▶ _Exercise directions_:
Render the lines from the one containing "Where should I click to: Point to the 34.6M" through the one containing "pyautogui.click(x=277, y=243)" as a numbered list, leaving out any blank lines.

▶ _Data shown_:
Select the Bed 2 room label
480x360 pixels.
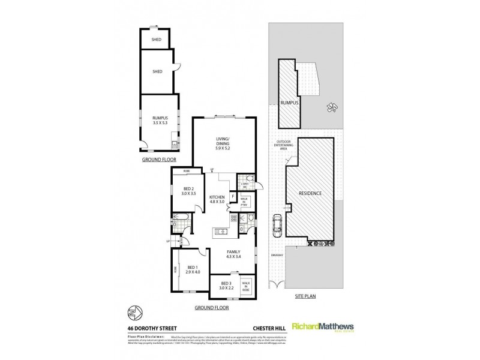(190, 193)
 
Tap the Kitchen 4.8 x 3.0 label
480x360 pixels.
(217, 199)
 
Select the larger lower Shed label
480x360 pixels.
(157, 71)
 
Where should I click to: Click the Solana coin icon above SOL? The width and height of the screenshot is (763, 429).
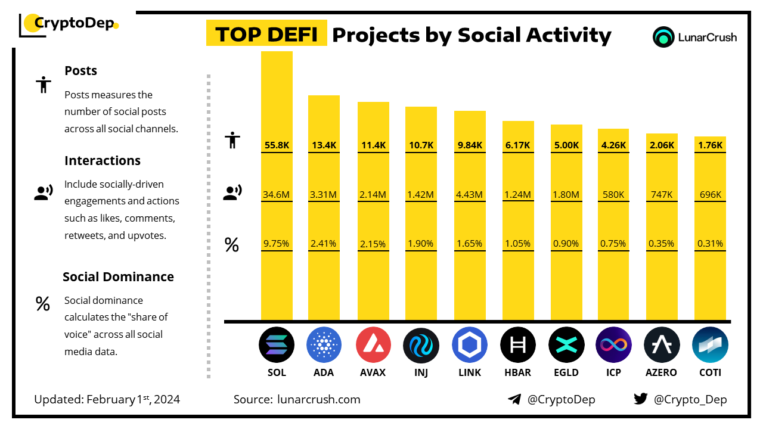pyautogui.click(x=277, y=345)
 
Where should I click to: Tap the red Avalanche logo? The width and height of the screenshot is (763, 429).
pyautogui.click(x=373, y=345)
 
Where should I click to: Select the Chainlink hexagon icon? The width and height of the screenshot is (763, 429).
pyautogui.click(x=470, y=345)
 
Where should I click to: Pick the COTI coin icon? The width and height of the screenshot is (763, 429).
pyautogui.click(x=710, y=345)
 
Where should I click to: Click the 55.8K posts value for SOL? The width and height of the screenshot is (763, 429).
pyautogui.click(x=277, y=145)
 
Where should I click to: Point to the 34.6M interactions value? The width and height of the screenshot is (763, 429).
pyautogui.click(x=277, y=194)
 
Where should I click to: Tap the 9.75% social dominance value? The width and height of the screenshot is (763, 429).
pyautogui.click(x=277, y=243)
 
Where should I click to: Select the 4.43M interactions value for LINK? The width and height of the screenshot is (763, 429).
pyautogui.click(x=470, y=194)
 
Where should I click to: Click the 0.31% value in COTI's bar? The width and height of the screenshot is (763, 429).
pyautogui.click(x=710, y=243)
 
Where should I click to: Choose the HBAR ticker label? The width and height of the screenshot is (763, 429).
pyautogui.click(x=518, y=372)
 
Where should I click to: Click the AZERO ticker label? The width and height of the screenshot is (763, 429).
pyautogui.click(x=662, y=372)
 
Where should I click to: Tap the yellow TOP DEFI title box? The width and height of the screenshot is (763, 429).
pyautogui.click(x=266, y=35)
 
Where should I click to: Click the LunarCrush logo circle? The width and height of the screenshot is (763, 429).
pyautogui.click(x=663, y=37)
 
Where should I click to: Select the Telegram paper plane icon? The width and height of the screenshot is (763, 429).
pyautogui.click(x=514, y=399)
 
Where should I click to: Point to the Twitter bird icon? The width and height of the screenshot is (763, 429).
pyautogui.click(x=640, y=399)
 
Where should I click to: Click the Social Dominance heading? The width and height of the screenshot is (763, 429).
pyautogui.click(x=118, y=276)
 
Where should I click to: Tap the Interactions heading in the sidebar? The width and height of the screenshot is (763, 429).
pyautogui.click(x=103, y=160)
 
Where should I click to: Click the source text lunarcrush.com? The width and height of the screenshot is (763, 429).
pyautogui.click(x=318, y=399)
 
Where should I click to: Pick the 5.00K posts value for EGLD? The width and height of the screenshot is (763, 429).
pyautogui.click(x=566, y=145)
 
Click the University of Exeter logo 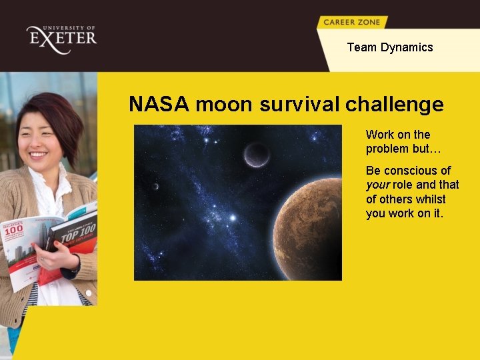61,38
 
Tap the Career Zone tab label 351,22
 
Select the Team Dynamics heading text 389,47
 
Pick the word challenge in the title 395,105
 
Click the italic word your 377,185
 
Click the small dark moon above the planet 257,154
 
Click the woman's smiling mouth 39,155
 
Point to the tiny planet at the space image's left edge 155,186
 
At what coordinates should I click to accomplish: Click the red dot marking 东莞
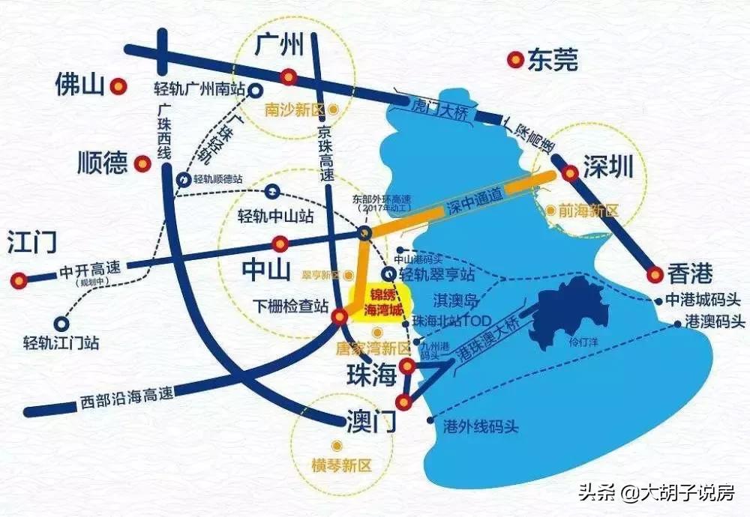(x=515, y=59)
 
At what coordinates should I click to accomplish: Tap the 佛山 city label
(x=79, y=85)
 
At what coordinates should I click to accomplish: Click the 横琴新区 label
(x=341, y=465)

▶ _Solution to the problem_:
1. Where should I click to: Point to the 34.6M interactions value? The width and height of the screenshot is (763, 429).
2. pyautogui.click(x=277, y=194)
3. Where should I click to: Tap the 9.75% social dominance value? The width and height of the screenshot is (763, 429).
4. pyautogui.click(x=277, y=243)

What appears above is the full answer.